I think Google has gotten a bit more advanced by basically doing OCR from
street view to make a non-linear relationship along roads. The US address
system is still fundamentally a linear referencing system, though.
Interpolating between endpoints is how it works.

There's still plenty of incorrect information out there in databases, though.

For example, all the addresses on the street I grew up on are on the opposite
end of the road due to the record in the BTS shapefile I mentioned having the
start and end addresses reversed. That error has propagated through Google,
Bing, and everything else I've seen.

------
georgemcbay
Yay, geocoding!

Many years ago I worked for Vicinity Corp., an early maps-on-the-Internet
startup (who made the MapBlast site and was the original provider of Yahoo
Maps, but was eventually smashed by MapQuest and later Google Maps).
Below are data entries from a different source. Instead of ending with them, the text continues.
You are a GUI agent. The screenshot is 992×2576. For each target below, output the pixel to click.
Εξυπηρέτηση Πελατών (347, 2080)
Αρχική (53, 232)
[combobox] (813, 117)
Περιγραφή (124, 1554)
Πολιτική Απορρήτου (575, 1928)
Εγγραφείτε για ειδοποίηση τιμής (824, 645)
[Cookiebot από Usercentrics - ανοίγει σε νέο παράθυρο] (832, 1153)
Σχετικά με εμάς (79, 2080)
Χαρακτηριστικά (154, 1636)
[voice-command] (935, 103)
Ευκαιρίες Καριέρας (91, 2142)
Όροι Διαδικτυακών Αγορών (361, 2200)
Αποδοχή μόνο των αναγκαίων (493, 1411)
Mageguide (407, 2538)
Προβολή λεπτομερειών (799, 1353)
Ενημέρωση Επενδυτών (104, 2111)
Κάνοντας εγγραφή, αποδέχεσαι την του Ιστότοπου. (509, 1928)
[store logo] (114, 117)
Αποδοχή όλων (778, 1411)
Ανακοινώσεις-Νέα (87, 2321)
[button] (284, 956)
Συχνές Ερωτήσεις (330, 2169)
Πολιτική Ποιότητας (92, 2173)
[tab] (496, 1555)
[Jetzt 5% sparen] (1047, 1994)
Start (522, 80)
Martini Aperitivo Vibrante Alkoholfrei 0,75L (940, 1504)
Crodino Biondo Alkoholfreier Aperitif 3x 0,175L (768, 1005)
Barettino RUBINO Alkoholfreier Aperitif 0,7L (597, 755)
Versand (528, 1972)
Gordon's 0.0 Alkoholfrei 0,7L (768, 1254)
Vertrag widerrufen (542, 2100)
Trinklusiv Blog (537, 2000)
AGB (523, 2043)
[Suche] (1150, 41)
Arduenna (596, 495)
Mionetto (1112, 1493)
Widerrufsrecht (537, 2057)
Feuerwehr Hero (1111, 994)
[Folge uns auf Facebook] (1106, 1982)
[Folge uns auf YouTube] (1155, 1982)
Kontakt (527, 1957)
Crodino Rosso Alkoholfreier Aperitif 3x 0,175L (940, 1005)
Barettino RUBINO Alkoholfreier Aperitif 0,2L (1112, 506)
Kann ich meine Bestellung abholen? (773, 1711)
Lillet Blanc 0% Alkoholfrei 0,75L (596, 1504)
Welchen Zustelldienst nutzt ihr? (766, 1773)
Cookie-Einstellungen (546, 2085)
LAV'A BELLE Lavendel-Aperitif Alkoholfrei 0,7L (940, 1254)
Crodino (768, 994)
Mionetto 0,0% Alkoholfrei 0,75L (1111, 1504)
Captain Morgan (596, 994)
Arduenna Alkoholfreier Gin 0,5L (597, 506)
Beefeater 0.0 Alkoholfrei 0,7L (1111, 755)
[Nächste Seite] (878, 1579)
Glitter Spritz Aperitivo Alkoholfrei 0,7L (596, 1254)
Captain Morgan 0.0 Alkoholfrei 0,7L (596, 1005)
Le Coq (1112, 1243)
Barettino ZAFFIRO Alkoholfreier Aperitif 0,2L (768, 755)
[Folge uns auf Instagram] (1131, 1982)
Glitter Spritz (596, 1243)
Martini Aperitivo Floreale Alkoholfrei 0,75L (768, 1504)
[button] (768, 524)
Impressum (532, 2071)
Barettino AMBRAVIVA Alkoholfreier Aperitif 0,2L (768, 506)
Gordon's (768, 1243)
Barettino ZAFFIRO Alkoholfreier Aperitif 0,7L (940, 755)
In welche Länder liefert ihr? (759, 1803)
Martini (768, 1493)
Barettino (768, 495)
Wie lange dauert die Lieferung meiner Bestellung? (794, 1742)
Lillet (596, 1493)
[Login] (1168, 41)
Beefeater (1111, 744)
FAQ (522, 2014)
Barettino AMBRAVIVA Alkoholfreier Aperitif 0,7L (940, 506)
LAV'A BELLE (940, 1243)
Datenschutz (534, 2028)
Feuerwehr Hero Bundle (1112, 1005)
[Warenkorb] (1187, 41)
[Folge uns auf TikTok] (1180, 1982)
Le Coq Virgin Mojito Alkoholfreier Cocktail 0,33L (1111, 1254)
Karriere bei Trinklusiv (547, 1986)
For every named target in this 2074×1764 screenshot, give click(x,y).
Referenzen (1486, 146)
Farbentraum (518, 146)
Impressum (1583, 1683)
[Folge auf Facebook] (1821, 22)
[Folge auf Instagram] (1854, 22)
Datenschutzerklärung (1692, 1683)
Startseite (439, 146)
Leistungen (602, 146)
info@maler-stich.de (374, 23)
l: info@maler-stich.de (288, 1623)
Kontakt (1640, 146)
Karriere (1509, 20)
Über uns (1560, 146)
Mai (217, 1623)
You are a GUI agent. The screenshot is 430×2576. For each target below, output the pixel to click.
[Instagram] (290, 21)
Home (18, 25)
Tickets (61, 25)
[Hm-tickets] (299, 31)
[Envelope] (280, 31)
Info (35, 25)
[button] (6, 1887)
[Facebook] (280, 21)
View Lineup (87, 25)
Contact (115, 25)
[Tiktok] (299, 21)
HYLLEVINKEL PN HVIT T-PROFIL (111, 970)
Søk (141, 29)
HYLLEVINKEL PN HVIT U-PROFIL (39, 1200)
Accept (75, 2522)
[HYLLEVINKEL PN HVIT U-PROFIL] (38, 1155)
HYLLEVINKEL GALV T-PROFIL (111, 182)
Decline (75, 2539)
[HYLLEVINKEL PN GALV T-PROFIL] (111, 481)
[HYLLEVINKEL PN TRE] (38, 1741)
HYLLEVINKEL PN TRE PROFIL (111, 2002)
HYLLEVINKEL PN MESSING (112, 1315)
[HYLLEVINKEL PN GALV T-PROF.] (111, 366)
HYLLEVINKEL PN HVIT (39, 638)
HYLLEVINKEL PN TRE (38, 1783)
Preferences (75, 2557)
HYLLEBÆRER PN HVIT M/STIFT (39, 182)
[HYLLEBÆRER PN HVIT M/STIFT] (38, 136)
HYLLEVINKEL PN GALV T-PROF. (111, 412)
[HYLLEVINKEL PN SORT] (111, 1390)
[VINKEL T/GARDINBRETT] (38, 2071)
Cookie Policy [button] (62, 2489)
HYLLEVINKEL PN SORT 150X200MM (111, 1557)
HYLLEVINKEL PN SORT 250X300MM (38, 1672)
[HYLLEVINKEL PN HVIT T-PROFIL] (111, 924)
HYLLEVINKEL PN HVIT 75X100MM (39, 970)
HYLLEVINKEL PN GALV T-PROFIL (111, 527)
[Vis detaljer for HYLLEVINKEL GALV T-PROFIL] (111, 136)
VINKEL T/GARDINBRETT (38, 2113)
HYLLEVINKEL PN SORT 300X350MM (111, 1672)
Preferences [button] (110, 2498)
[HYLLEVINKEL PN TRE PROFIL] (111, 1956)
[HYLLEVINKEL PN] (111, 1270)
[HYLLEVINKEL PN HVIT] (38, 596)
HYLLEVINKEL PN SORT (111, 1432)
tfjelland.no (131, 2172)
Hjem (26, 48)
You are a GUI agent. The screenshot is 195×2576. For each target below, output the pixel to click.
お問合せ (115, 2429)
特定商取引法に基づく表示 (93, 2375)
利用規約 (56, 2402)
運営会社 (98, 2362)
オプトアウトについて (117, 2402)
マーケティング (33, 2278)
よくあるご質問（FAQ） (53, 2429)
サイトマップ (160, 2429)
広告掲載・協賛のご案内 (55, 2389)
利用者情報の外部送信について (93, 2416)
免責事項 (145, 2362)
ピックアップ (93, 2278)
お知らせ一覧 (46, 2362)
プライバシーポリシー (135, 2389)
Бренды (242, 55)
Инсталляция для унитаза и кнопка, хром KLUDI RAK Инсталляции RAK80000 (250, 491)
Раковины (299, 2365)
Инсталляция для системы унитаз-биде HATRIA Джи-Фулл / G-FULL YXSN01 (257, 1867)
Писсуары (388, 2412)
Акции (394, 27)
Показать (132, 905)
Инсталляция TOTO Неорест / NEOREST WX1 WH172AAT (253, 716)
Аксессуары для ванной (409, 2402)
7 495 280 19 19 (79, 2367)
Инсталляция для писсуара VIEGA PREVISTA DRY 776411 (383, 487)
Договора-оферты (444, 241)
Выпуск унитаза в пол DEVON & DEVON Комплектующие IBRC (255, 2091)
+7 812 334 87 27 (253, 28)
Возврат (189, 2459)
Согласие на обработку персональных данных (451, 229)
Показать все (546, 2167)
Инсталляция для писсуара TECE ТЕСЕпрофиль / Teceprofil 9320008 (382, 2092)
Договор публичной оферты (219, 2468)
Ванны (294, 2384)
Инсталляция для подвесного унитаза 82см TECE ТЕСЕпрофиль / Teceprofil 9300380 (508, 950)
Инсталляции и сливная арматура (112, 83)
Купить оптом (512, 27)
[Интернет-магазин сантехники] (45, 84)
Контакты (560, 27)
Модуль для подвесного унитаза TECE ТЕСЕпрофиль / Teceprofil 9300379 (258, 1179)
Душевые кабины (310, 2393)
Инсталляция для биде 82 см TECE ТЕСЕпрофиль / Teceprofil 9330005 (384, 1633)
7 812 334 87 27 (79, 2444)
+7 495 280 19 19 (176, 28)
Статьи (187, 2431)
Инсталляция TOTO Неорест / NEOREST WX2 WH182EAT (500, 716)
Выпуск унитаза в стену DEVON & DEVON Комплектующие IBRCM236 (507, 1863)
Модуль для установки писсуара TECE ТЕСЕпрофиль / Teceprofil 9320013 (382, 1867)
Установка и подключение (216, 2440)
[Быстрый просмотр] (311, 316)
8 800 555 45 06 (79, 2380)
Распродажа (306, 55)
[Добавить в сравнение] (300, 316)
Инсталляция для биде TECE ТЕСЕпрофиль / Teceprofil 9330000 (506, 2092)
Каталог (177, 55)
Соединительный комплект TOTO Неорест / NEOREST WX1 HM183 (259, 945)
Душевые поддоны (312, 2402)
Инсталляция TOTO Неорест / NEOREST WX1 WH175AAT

Along with Eddie Babcock (one of the many Vicinity people who came from
Atari), I worked mostly on the geocoder portion of the site. It was as fun and
interesting as this post makes it sound, with lots of algorithmic work and
special cases to make some sort of "human sense" out of the map line data
(provided by Etak at the time) and POI database (we had multiple providers for
this, a lot of the work I did was creating a unified API into all the
different providers).

It is kind of amazing to consider how ubiquitous this technology is now, and
almost difficult to remember what it was like (though it wasn't long ago!)
when I didn't have a constantly updated map of virtually the entire world in
my pocket.

------
ghshephard
One thing that I know based on a recent trip to Singapore, is that Google maps
is extraordinarily sensitive to where you're making a query from. For example,
if I search for a location while I am physically present in Singapore, it will
look in Singapore for that location. But, when searching with Apple maps, the
same search will quite often return results from other locations in the world
like Canada, or the United States.